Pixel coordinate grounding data
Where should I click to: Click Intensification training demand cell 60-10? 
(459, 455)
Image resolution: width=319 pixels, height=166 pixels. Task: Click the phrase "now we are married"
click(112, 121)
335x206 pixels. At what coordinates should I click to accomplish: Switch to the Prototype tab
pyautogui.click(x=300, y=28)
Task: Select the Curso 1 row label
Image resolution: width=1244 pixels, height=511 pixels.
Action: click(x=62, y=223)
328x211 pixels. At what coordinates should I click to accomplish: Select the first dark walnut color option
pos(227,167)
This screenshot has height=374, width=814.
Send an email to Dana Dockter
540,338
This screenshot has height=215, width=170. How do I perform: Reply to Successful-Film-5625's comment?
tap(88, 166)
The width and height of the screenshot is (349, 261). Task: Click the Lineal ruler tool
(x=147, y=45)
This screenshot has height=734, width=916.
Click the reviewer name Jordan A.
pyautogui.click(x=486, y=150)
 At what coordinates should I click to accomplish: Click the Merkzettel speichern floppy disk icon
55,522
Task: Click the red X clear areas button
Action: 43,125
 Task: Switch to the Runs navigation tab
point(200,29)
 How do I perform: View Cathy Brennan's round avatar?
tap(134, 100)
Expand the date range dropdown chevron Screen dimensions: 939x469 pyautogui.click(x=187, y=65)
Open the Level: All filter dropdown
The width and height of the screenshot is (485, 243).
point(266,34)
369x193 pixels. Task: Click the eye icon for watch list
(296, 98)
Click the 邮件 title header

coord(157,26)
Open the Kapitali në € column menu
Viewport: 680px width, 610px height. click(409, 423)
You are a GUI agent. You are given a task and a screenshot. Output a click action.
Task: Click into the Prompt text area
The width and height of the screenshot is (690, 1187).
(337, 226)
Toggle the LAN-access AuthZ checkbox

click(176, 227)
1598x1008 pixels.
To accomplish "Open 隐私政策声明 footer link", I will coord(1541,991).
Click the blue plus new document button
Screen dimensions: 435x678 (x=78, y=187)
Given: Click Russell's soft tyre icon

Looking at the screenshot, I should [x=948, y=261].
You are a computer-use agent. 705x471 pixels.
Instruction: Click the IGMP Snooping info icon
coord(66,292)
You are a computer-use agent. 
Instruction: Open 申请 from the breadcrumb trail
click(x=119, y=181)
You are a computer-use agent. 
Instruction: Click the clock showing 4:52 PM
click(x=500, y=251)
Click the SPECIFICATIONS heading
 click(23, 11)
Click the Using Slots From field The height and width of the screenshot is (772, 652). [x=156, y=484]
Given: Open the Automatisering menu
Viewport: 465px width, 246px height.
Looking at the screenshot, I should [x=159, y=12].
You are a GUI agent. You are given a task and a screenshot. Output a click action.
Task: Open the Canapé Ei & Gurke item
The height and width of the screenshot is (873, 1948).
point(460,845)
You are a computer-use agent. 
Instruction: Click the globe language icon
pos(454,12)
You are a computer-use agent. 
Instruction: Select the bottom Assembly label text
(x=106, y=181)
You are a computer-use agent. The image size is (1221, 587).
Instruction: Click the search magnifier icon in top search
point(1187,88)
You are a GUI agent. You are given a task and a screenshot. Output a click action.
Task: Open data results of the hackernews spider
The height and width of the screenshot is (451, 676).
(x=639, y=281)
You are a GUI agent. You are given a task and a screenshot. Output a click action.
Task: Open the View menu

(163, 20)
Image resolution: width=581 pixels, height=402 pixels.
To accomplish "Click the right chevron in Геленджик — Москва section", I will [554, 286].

▶ _Your instructions_: From the entries above, list each line with "will" in it.

▶ _Reply_:
To accomplish "Open 隐私政策声明 footer link", I will coord(1541,991).
To accomplish "Click the right chevron in Геленджик — Москва section", I will [554, 286].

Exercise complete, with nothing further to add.